This blog post details some internals of the QEMU TCG engine, the machinery responsible for executing target instructions on the host.
You should have already read Execution loop and Breakpoints handling blog posts to have some pointers.
The vCPU thread executes instructions through
tcg_cpu_exec
which finds and/or generates translated blocks.
As previously explained,
tb_gen_code
will generate intermediate representation (IR) code thanks to
gen_intermediate_code
and then host architecture assembly instructions with
tcg_gen_code
:
TranslationBlock *tb_gen_code(CPUState *cpu,
target_ulong pc, target_ulong cs_base,
uint32_t flags, int cflags)
{
tb = tb_alloc(pc);
...
/* generate IR code */
gen_intermediate_code(cpu, tb, max_insns);
...
/* generate machine code */
gen_code_size = tcg_gen_code(tcg_ctx, tb);
...
}
The QEMU TCG has a notion of frontend and backend operations. The frontend-ops are the generated intermediate code which is what QEMU will execute. The backend-ops are the operations implemented on the host CPU, which is where the code is executed.
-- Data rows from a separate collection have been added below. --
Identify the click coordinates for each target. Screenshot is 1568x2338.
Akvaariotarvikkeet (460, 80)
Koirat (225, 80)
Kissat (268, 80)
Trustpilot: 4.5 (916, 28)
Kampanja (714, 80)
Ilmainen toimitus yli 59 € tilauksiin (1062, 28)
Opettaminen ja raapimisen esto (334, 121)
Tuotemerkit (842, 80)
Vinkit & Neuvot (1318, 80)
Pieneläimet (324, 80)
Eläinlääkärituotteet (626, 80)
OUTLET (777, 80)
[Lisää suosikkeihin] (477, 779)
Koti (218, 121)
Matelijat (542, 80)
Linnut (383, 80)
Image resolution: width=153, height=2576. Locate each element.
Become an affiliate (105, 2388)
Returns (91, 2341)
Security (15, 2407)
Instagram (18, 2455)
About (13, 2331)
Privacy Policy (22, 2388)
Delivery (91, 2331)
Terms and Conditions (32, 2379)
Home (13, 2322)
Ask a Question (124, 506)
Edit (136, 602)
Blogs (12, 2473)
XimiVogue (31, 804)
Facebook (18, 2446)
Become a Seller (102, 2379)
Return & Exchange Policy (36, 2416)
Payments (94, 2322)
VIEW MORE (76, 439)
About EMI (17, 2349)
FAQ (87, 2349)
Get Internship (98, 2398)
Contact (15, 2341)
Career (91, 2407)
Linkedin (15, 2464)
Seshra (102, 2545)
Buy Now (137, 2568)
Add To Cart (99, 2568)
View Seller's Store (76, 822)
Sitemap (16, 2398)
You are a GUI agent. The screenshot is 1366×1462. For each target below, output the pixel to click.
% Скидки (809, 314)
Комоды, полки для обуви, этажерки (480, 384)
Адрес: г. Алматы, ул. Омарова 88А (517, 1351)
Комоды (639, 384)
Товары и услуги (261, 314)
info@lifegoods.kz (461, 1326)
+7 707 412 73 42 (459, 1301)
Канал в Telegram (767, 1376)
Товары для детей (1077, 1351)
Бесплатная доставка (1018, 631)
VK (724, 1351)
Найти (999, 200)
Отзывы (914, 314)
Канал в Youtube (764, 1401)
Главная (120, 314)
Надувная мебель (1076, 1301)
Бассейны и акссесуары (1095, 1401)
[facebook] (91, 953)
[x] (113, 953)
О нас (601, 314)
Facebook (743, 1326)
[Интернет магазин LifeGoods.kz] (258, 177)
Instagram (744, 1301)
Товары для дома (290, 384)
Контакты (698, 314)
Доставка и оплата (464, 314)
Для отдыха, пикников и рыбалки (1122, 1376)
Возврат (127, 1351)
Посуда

The QEMU git tree has a README introduction about the TCG which details the IR language. It's an interesting read for sure.
The
gen_intermediate_code
function is a VM architecture dependent wrapper to the
translator_loop
generic function. Let's imagine we were emulating PowerPC code on an
Intel x86 host.
The
gen_intermediate_code
would look like:
static const TranslatorOps ppc_tr_ops = {
.init_disas_context = ppc_tr_init_disas_context,
.tb_start = ppc_tr_tb_start,
.insn_start = ppc_tr_insn_start,
.breakpoint_check = ppc_tr_breakpoint_check,
.translate_insn = ppc_tr_translate_insn,
.tb_stop = ppc_tr_tb_stop,
.disas_log = ppc_tr_disas_log,
};
void gen_intermediate_code(CPUState *cs, TranslationBlock *tb, int max_insns)
{
DisasContext ctx;
translator_loop(&ppc_tr_ops, &ctx.base, cs, tb, max_insns);
}
While the
translator_loop
remains the same for any architecture, it relies on target specific
translator
operators. In
our case, the PowerPC ones (ppc_tr_ops
).
void translator_loop(const TranslatorOps *ops, DisasContextBase *db,
CPUState *cpu, TranslationBlock *tb, int max_insns)
{
ops->init_disas_context(db, cpu);
...
gen_tb_start(db->tb);
ops->tb_start(db, cpu);
while (true) {
ops->translate_insn(db, cpu);
}
...
ops->tb_stop(db, cpu);
gen_tb_end(db->tb, db->num_insns - bp_insn);
}
Each TB has a prologue (tb_start
), and an epilogue (tb_end
) with a
generic and target specific part (if needed). Usually epilogues are
placeholders for block chaining, which is an optimization feature of
the TCG that enables TBs to be called successively after execution,
without the need to get back to the QEMU code and look for the next TB
to execute.
The architecture dependent
DisasContext
is created alongside a generic
DisasContextBase
.
For the PPC target, the
ppc_tr_init_disas_context
handler will record current cpu state information. This means that TBs
are highly contextual and might not be reused in any situation where
we execute at a previously translated location.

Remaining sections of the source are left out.